Set down word for word each line from the one containing "Tap the Android home button" through the end of the records, both included. Do not copy any pictures.

....................

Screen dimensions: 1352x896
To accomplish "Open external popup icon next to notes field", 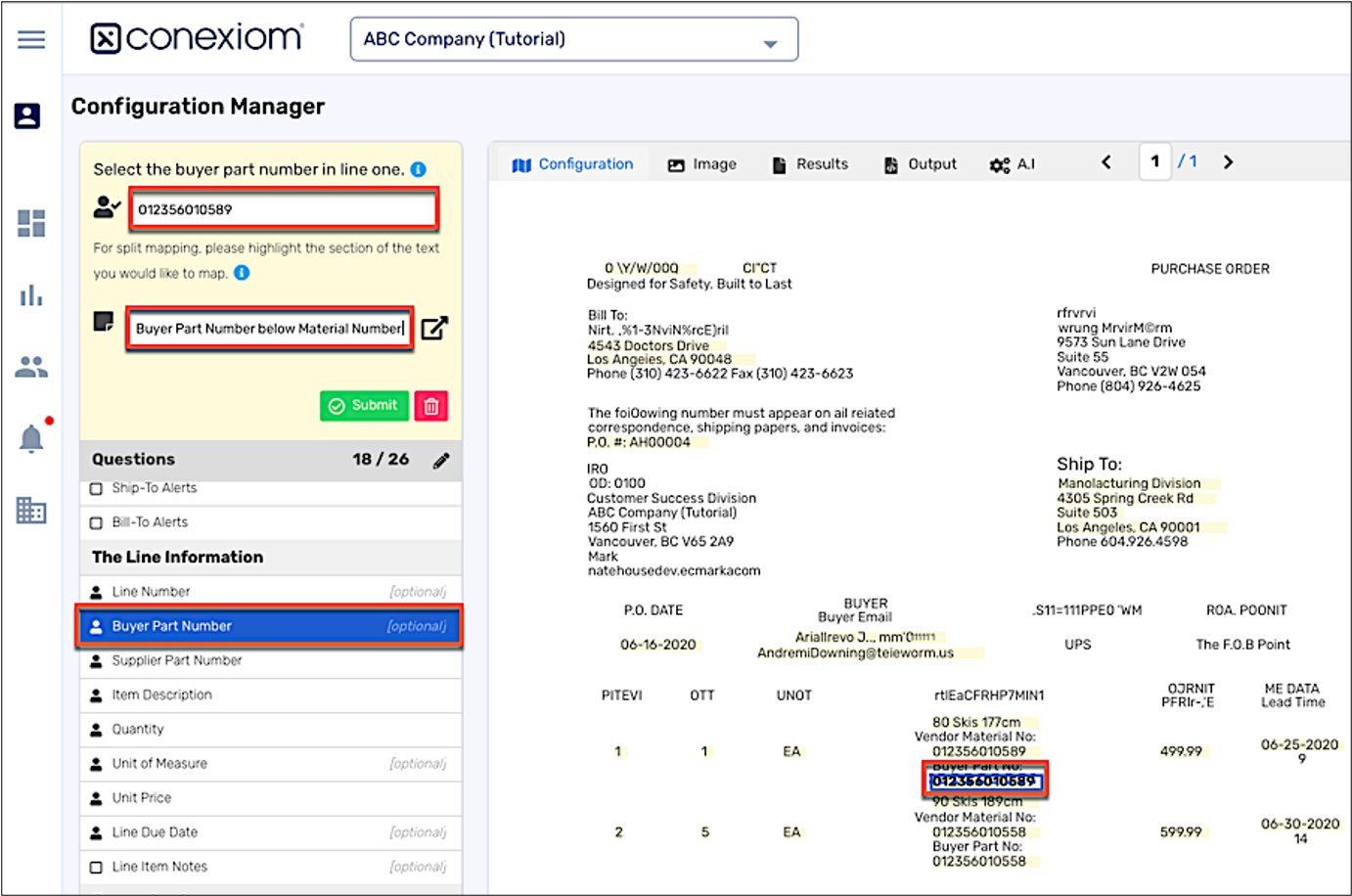I will (x=434, y=329).
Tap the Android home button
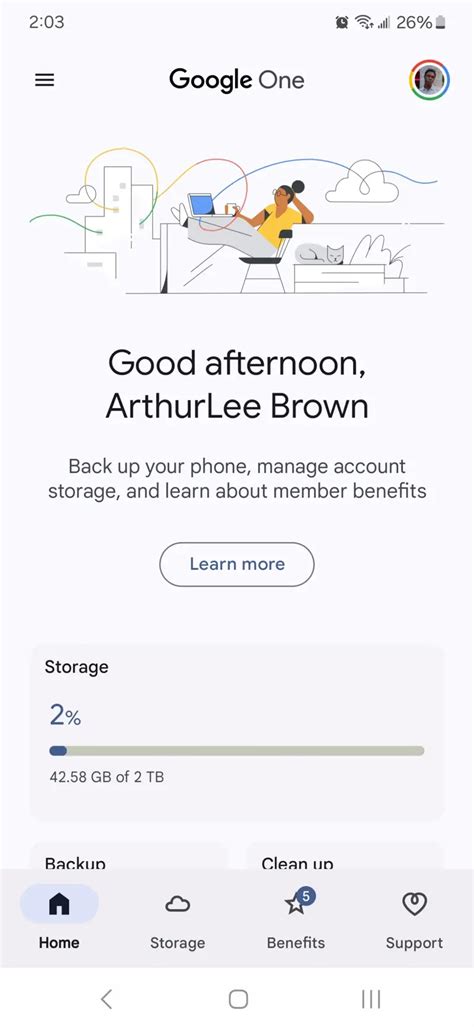This screenshot has width=474, height=1027. pos(238,999)
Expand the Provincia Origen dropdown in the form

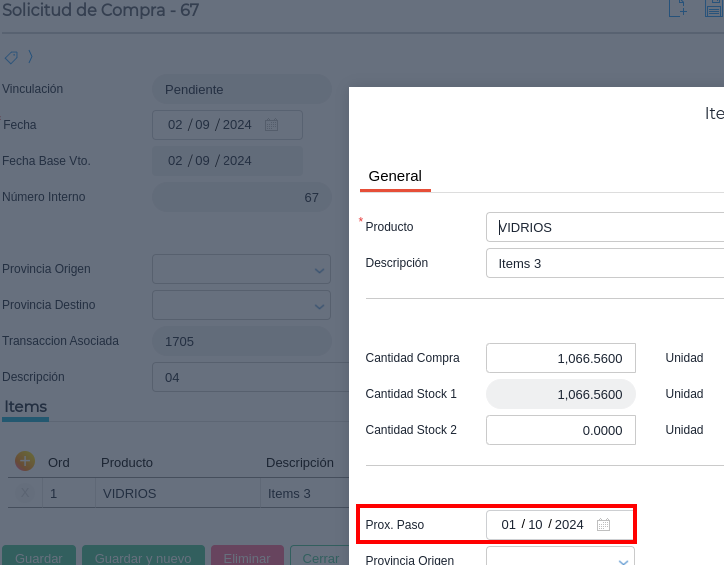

....................

▶ RESPONSE
Tap the Android home button
This screenshot has width=474, height=1027. pos(238,999)
Expand the Provincia Origen dropdown in the form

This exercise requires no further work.